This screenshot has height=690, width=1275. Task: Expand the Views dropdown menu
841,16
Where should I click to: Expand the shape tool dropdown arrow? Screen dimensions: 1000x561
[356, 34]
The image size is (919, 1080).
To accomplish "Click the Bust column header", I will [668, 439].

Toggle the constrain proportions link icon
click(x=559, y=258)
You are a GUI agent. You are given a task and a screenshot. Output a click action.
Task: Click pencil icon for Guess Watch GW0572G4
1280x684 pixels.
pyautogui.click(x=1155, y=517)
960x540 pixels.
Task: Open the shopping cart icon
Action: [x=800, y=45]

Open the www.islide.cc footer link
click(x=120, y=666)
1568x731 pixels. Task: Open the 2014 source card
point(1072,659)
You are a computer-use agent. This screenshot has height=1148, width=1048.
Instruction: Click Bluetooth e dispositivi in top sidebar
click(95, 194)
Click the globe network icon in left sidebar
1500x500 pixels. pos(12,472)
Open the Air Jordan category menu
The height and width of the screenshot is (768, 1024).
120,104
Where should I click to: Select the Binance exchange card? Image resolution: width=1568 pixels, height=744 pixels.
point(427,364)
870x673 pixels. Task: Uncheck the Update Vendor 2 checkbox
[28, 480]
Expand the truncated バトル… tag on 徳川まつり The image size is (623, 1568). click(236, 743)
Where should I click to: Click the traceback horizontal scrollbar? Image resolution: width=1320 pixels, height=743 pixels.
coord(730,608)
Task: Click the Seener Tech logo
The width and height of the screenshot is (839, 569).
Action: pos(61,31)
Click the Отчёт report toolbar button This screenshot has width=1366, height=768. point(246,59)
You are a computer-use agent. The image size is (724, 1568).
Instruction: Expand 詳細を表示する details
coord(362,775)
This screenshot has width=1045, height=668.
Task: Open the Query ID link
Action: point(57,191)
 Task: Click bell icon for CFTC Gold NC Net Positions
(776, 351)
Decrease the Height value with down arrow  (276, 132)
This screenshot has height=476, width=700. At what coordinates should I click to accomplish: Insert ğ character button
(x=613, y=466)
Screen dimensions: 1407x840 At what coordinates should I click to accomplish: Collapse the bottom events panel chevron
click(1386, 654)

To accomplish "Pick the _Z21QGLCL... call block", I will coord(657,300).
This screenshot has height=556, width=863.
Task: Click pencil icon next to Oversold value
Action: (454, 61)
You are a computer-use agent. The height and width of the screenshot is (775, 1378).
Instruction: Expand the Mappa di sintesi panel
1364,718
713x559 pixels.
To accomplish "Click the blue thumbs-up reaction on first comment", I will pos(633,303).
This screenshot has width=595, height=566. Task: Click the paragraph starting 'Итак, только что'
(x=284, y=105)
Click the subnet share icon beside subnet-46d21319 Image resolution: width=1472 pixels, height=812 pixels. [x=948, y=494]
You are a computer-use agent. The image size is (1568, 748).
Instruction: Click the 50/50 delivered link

******************************

▶ [YOUR OBJECTIVE]:
Every line from the line containing "Where should I click to: Select" through the line containing "Expand the truncated" in the records above must be retyped exactly. Leave out the rest.

▶ [TASK ANSWER]:
Where should I click to: Select the Binance exchange card? Image resolution: width=1568 pixels, height=744 pixels.
point(427,364)
870x673 pixels. Task: Uncheck the Update Vendor 2 checkbox
[28, 480]
Expand the truncated バトル… tag on 徳川まつり The image size is (623, 1568). click(236, 743)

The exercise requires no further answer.